Its opening shot is of a group of cadet uniformed Russian boys marching single file down a path with marked solemnity, while some of their fellow comrades do a little horsing around towards the side. It is an image that summons up the dichotomy of behavior that is transmitted by Loznitsa’s camera: a sober no-bullshit display of immense national pride countered by some serious partying, dancing, and singing. Lots of it. Yet, all of it – the military demonstrations and the carousing – strikes one as rehearsed, choreographed, staged, and soon it becomes a film of how memorial sites generate specific, indeed required, types of performance.
Loznista’s technique is similar, if not exactly the same as his previous documentary, Austerlitz (2016), wherein he documented the hordes of tourists that descend upon the two concentration camps Sachsenhausen and Dachau. Together the two films form a diptych: both show the seemingly never-ending tide of visitors as they navigate through a site, observing the way they move, interact, gesticulate, indulge in selfies, how they insert themselves into these spaces of historical trauma. Its also shot in wide screen tableaus, the camera often lingering on one scene minutes at a time, allowing the eye to freely drift from person to person, picking out details in dress, or in facial expression, some of which are just plain hilarious: one man, unlit cigarette in his mouth, visibly intoxicated wearing a tacky T-shirt of Vladimir Putin with Terminator sunglasses; or a very unhappy toddler crying in the midst of a crowd of creepily grinning adults.
At times the frame is so overwhelmed with people that it is reduced to an abstract puzzle of body parts and text, a sea of undulating color and form. Much of the work of the film for me was trying to register all the different flags, banners, buttons and signs; to decode all the bits of writing, and the widely disparate piece of costume: the anti-fascist slogans colliding with ultra nationalist Russian propaganda; the brutal black leathered metal chest plated uniforms of the Night Wolves biker gang clashing with the richly colored traditional dress of the Cossacks.

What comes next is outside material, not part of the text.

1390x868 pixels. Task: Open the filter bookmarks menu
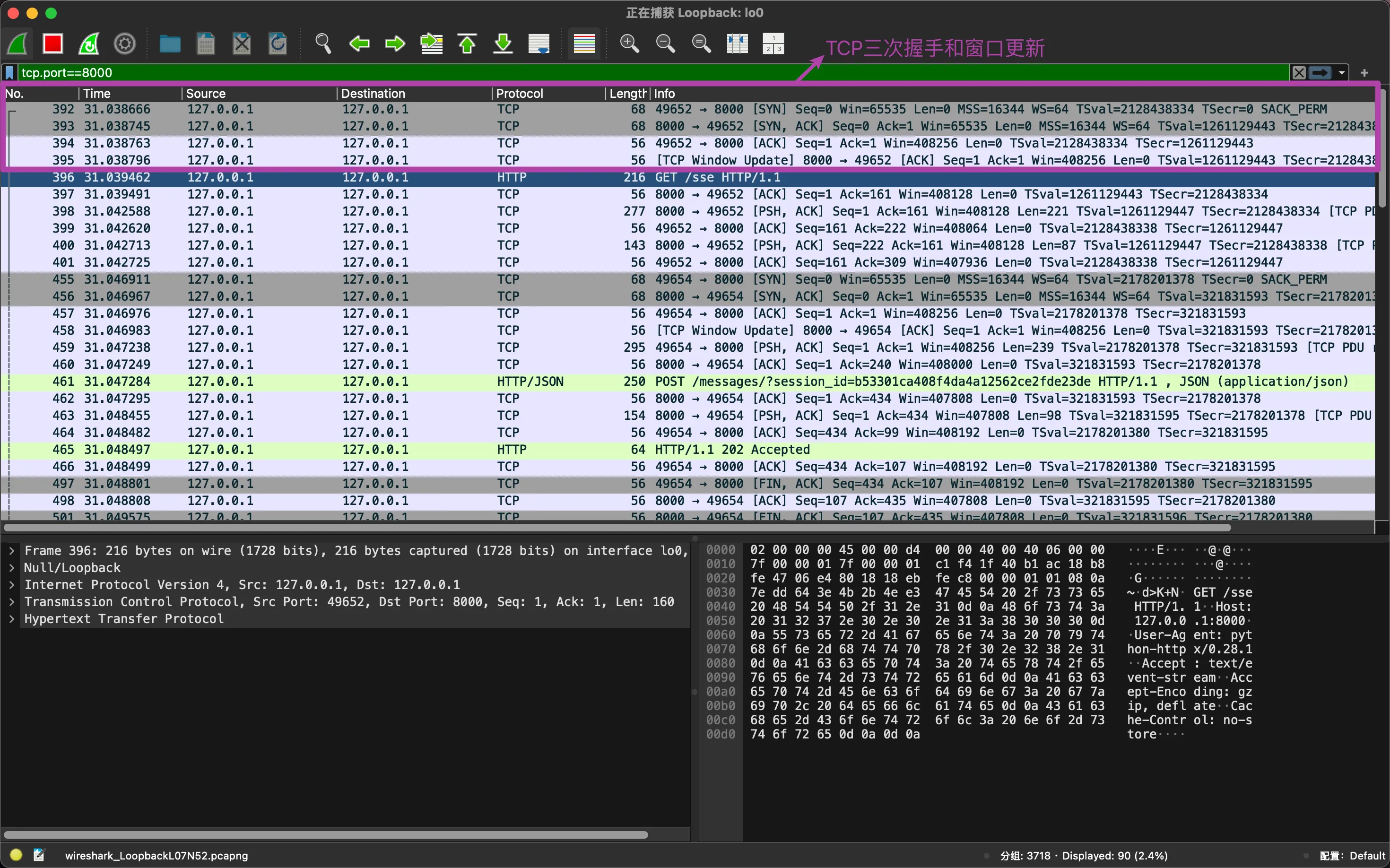9,72

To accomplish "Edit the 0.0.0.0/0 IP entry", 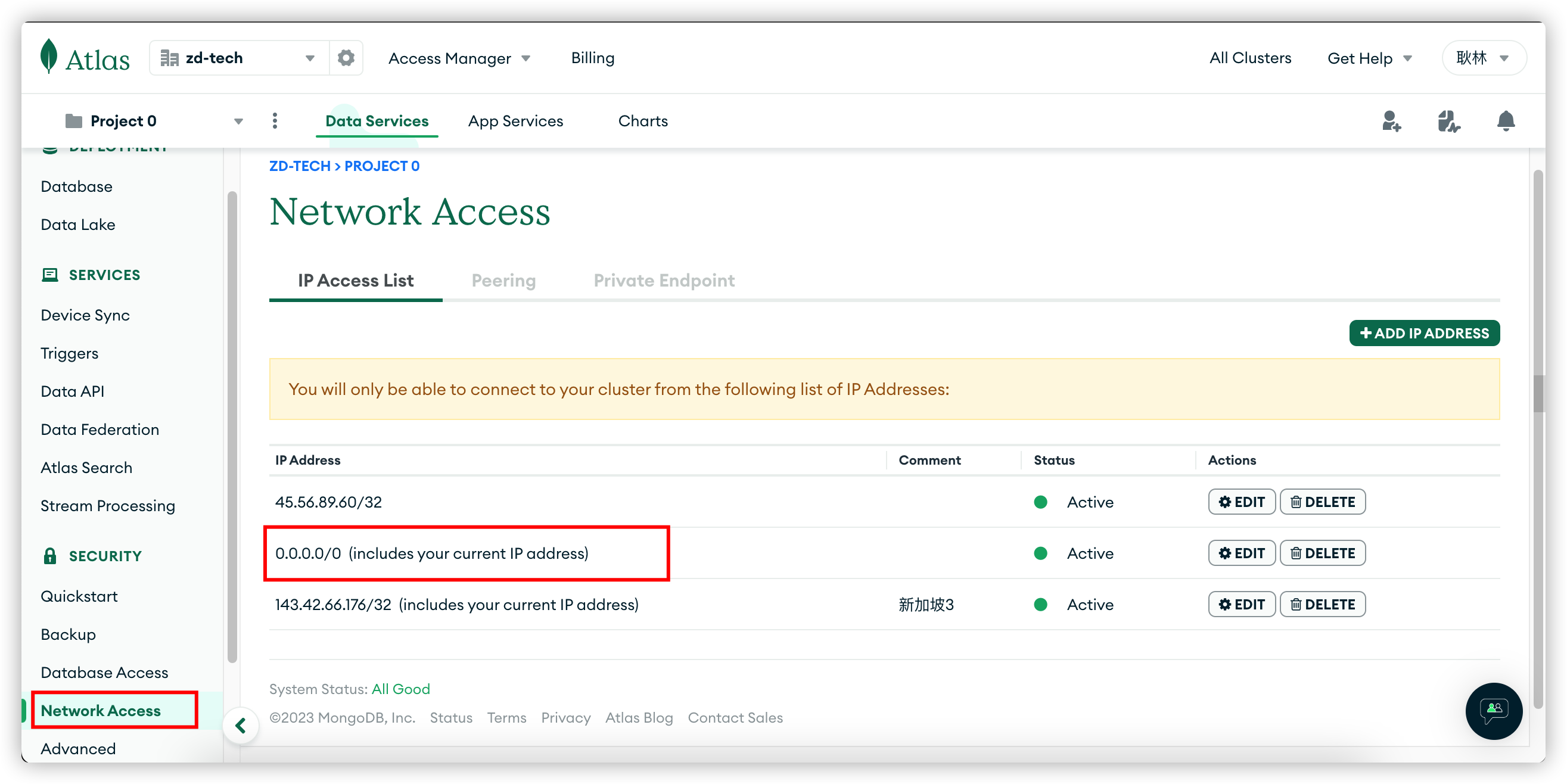I will (x=1241, y=553).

The site becomes a magnet or stage for a remarkably disparate groups of people and political factions, who no doubt under any other circumstance, wouldn’t be dead caught together: the previously mentioned Night Wolves, a highly nefarious rightwing Russian bike gang with close ties to the Kremlin, German Communists, Stalinist apologists, Russian school groups, babushkas, war veterans, the odd tourist; all in all a highly paradoxical coming together of ideological confusion, tendencies etc. each broadcasting their message to one another.
We hear scraps of audio, decontextualized pieces of conversation, speeches, impassioned rants, some very funny: one man goes on about the supremacy of Russian morality, to which an old woman quips: “My God, who stuffed your brain so full of shit?” Every once in a while Loznitsa cuts to detailed close-ups of the monument itself: we see chiseled stone women, soldiers, workers, work tools – all part of Soviet iconography – allowing us to see the memorial, which, though doubtlessly beautiful, is obscured by the crowd.
With Victory Day, Loznitsa has made a successful, compelling addition to his documentaries that explore our endlessly strange, contradictory behavior at sites of memory, how we use them as platforms for our own self-satisfied expression.